Je précise que beaucoup d’exemples choisis pour ce texte sont emblématiques. Malgré leur modestie, ils emblématisent le propos ; ils en sont des symbole d’une réalité très actuelle.

Le présent est également adoubé dans les récentes expressions de méditation ; mais il s’agit d’une autre étoffe de jouissance et j’y reviendrai. Tant de facteurs nous précipitent du haut de la falaise : le fric, notre Seigneur et notre dieu, la qualité de nos informations parcellisées, les écrans qui font écran, l’assèchement de la courtoisie, particulièrement dénoncée dans notre beau pays. Et, j’insiste sur un autre facteur, trop souvent négligé (tiens ! Pourquoi ?), la sale renaissance de la division du travail, depuis trois décennies. Les métiers de l’informatique ne fouettent pas plus le sang de leur serviteur que ne le faisait la chaîne. Moins pénible quand même m’objecte-t-on. Oui mais pas plus « épanouissant » mot bienvenu pour rester dans la mode, mais évocateur. FW Taylor revient sur un char victorieux. D’ailleurs, tout comme lui, l’ingénieur, nous encensons les avancées scientifiques, les seules crédibles aux yeux de beaucoup.
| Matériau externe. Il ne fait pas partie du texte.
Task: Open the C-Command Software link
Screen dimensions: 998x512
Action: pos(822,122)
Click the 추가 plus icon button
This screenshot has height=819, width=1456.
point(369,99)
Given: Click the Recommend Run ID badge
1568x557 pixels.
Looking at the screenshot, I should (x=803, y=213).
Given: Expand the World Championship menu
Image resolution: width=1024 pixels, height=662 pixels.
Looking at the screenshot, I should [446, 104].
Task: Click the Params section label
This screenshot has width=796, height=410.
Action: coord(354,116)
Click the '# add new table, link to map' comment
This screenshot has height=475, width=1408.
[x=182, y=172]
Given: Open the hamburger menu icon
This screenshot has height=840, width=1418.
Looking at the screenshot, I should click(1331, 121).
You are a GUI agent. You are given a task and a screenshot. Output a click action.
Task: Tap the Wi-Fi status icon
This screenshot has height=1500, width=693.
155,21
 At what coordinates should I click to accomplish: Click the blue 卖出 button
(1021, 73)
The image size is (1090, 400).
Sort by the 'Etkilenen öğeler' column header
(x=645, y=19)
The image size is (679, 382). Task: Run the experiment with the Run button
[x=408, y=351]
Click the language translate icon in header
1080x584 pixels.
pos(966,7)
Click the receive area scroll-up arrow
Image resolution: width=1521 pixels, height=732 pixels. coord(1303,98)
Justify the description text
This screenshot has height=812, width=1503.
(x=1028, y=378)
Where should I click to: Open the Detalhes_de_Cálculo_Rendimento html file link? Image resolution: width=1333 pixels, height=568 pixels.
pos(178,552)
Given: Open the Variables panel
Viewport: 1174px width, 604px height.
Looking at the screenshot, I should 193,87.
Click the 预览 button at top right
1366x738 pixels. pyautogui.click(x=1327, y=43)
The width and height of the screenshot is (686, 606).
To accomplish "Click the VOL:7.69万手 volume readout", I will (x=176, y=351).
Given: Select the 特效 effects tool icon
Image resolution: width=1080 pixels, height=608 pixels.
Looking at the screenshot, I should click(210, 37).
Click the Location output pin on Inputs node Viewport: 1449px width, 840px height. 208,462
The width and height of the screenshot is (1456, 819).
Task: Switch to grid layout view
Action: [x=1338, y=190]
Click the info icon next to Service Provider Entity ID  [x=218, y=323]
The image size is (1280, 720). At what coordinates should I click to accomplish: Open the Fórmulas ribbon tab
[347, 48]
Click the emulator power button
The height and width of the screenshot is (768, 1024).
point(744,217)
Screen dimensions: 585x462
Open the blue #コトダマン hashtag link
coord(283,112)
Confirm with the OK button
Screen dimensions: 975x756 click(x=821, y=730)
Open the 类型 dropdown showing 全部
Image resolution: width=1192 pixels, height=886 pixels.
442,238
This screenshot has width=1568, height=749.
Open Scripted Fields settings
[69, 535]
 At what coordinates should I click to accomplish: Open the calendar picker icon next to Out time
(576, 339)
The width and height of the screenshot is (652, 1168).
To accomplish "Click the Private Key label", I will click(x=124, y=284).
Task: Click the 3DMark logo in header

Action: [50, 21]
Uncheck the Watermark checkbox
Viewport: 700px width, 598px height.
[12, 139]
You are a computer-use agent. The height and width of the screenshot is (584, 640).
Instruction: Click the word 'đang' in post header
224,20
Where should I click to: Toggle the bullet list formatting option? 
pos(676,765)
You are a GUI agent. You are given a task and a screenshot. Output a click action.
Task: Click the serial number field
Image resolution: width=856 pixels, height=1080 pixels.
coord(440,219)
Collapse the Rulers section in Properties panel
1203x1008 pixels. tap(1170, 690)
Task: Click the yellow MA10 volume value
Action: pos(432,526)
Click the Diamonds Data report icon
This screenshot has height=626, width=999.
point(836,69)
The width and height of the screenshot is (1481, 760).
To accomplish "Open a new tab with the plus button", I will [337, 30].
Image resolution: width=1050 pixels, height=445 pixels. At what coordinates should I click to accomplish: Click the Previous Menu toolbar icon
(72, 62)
En outre, notre socio-religion hyper-capitaliste possède ses prêtres, la majorité d’économistes, fervents zélateurs et développeurs du système.
Car il nous faut, dans cette danse de l’Avoir, du visible, du démontré même si la raison, cette folie cérébrale, nous entre le rationnel et le concret. La vogue scientiste nous avale dans les tourbillons : « Quoiqu’il en soit, le but de la vie, de la vie réussie, c’est une satisfaction sans effort du désir ». Et en jolie redondance : « Vous jetez l’ancre à un endroit, vous la remontez, vous allez ailleurs et vous la jetez à nouveau. Il ne vous arrive rien de fâcheux, juste des aventures ».